## Set tasks:
[A] In the evitaDB storage model text, what does the write-ahead log file contain?
[B] Continue the evitaDB storage model text from its last sentence.

## Reading passage:
Storage Model
If you're interested in the internal data storage model of the system, then this article is meant for you. From a user perspective, knowledge of this model isn't necessary, but it can help you understand certain aspects of the system and its behavior. Unlike many other systems, evitaDB uses its own data storage model built on the key-value store principle with variable value length. At the same time, data storage is strictly append-only, meaning once written, the data never changes.
Basic File Types and Their Relationships
evitaDB stores data in files on disk in a data directory specified in the configuration. The top level of this directory contains subdirectories for individual catalogs. Each catalog directory holds all the files required for working with that catalog (no external information outside of its directory is needed). The directory always contains:
- Bootstrap file – a file corresponding to the catalog name with the .boot extension containing critical pointers to the other files
- Write-ahead log (WAL) – a file corresponding to the catalog name with the suffix {catalogName}_{index}.wal, where index is an ascending number starting from zero; the file contains a sequence of catalog changes over time
- Catalog data file – a file corresponding to the catalog name with the suffix {catalogName}_{index}.catalog, where index is an ascending number starting from zero; the file contains data tied to the catalog, such as the catalog schema and global indexes
- Entity collection data files – files corresponding to an entity name with the suffix {entityTypeName}_{index}.colection, where index is an ascending number starting from zero; these files contain all data associated with the given entity collection—its schema, indexes, and entity data
flowchart TD A["Bootstrap File\n(catalog.boot)"] -->|"Pointer to WAL"| B["WAL file\n(catalog_{index}.wal)"] A -->|"Pointer to offset index\nin the catalog"| C["Catalog data file\n(catalog_{index}.catalog)"] subgraph S["Entity collection data files"] D1["Entity collection data file\n(entity1_{index}.colection)"] D2["Entity collection data file\n(entity2_{index}.colection)"] Dn["Entity collection data file\n(entityN_{index}.colection)"] end C -->|"Catalog header\n(contains pointer to offset index)"| D1 C -->|"Catalog header\n(contains pointer to offset index)"| D2 C -->|"Catalog header\n(contains pointer to offset index)"| Dn
The content of each file type is described in more detail in the following sections.

## Data provided:
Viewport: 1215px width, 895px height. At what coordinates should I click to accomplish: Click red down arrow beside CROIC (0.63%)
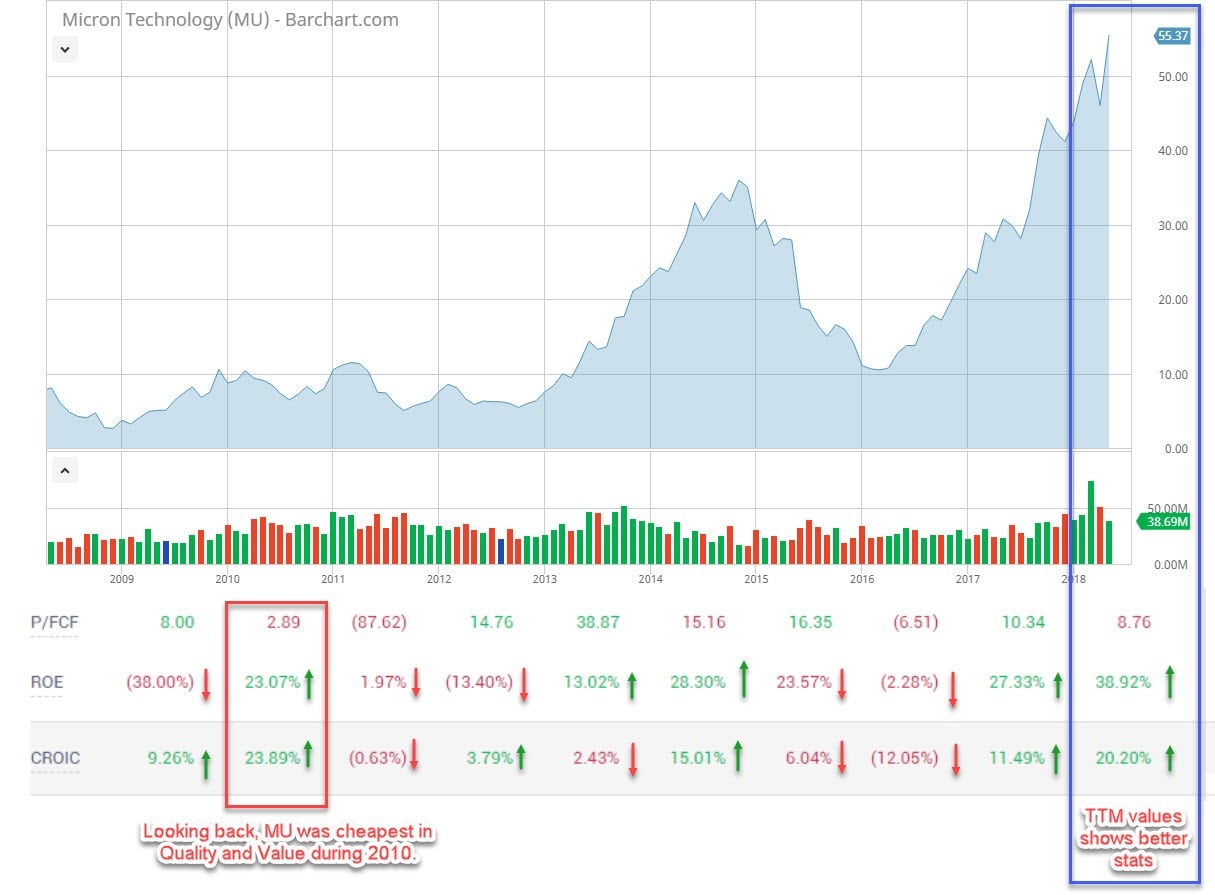pos(413,760)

## Answers to the problems:
[A] A sequence of catalog changes over time.

[B]
Record Structure in the Storage
Information | Data type | Length in bytes |
---|---|---|
Record length in Bytes | int32 | 4B |
Control Byte | int32 | 1B |
Generation Id | int64 | 8B |
Payload | byte[] | * |
Checksum – CRC32C | int64 | 8B |
Below is an explanation of the individual items:
- Record length in Bytes
- The length of the record in bytes. This is compared against the value of Record pointer: length and must match; otherwise, data integrity has been compromised.
- Control Byte
- This byte contains flags with key information about the nature of the record. The flags represent individual bits in this byte:
Byte no. Meaning #1 the last record in a series of records #2 a continuous record, with the payload continuing in the immediately following record #3 a computed checksum is available for the record #4 the record is compressed - Generation Id
- A generation number assigned to each record. This number is not actively used but can be utilized for possible data reconstruction. It typically matches the version of the offset index that points to this record.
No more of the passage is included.